ALBANY – Matt Toporowski, who is challenging David Soares for the Democratic nomination for Albany County district attorney, said he believes marijuana should be legalized and that if elected, he would decline to prosecute some cases.
Toporowski, an attorney, released the policy he would follow if elected, which includes diverting or reducing felony marijuana charges. His office would also not prosecute misdemeanor marijuana charges or probation and parole violations for positive marijuana tests. Additionally, Toporowski said he would still prosecute cases that involve driving under the influences and illegal marijuana sales.

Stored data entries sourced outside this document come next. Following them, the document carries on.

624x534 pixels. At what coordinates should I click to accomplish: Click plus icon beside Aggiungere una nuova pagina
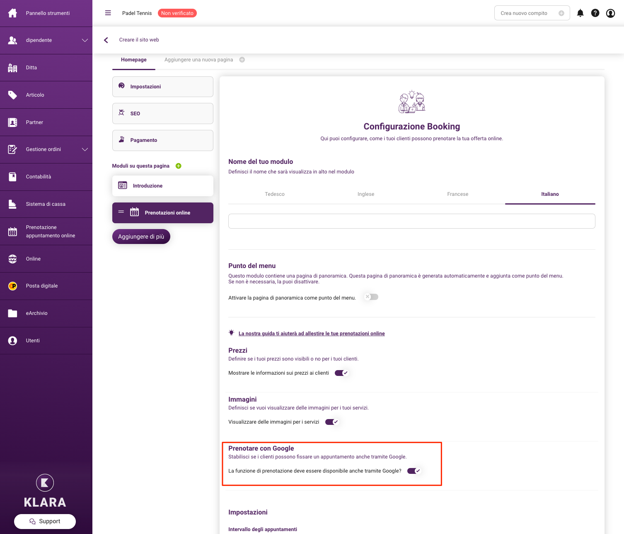[x=242, y=60]
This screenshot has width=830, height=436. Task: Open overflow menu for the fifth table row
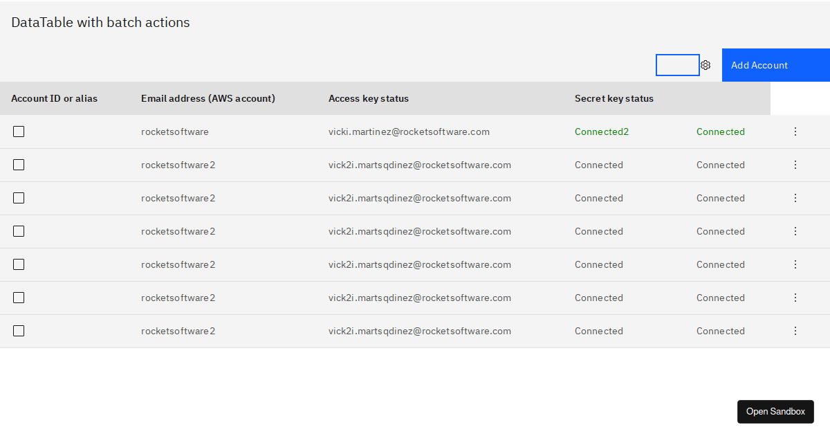tap(795, 264)

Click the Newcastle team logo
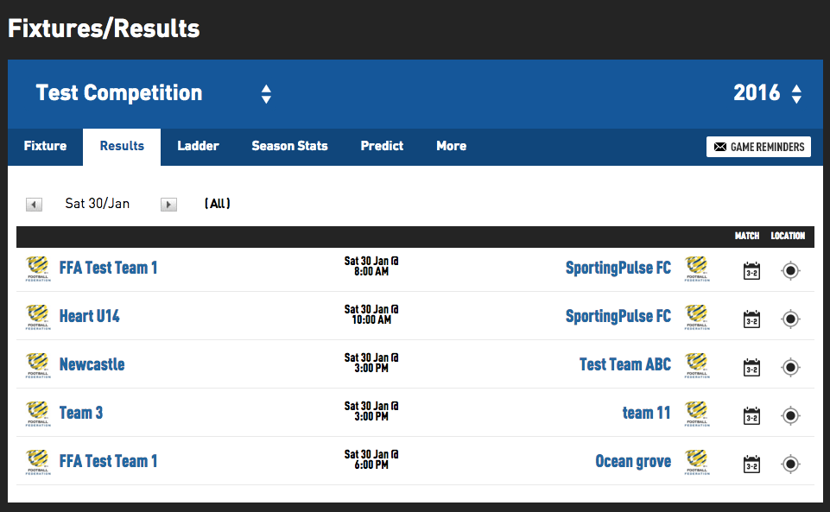[x=38, y=365]
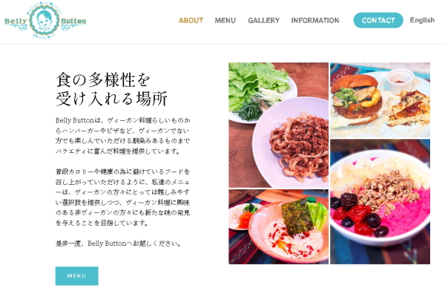View the noodle and lettuce plate photo
The width and height of the screenshot is (445, 297).
pos(278,125)
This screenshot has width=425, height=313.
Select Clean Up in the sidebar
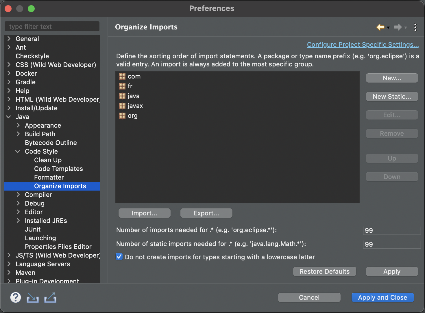click(x=48, y=160)
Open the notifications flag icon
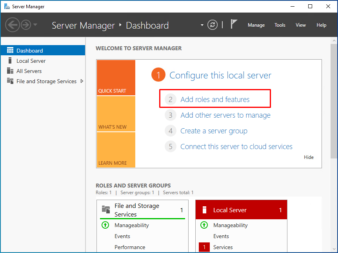This screenshot has width=338, height=253. click(x=234, y=24)
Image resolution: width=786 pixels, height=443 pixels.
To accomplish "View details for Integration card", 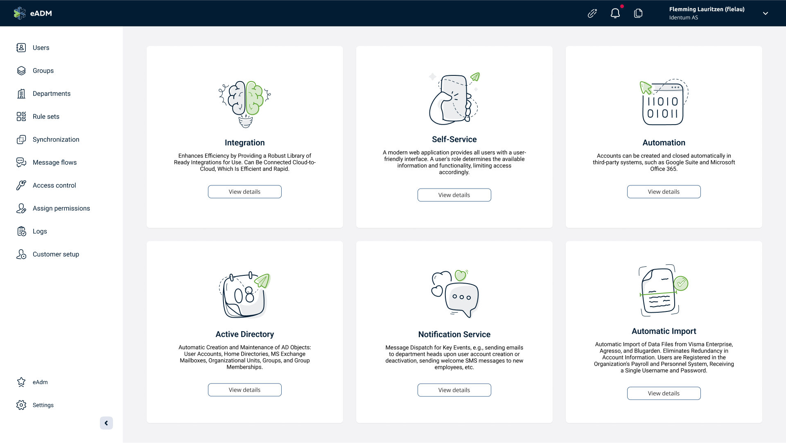I will [x=244, y=192].
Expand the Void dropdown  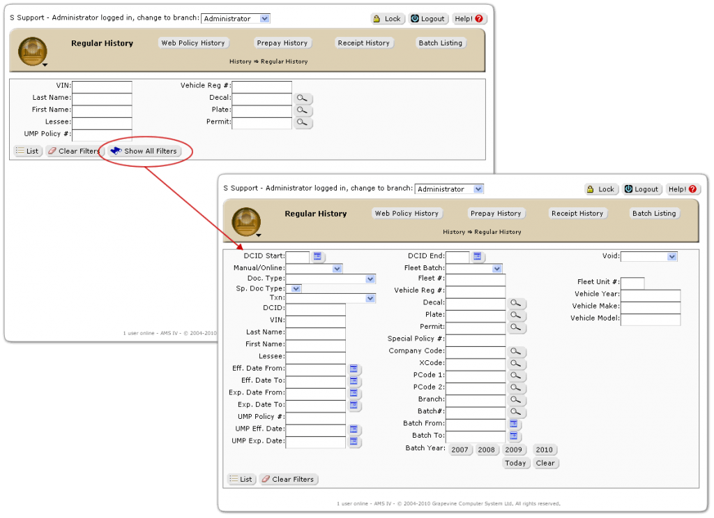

“Our marijuana policy will address the inequities in the prosecution of marijuana crimes of the past, and we will advocate for the legalization, regulation and reinvestment in the communities of color that were previously targeted for marijuana use with tax revenue generated by the legal sale of marijuana,” Toporowski said.
Toporowski said he would also examine past marijuana convictions in the county and move to re-sentence offenders when possible.
Soares’ own position on marijuana has shifted in recent years, including changing his office’s policy on which marijuana cases it chooses to prosecute.
As of December 2018, Soares said his office would no longer prosecute possession cases with less than two ounces of marijuana. That standard does not apply for cases involving driving under the influence charges.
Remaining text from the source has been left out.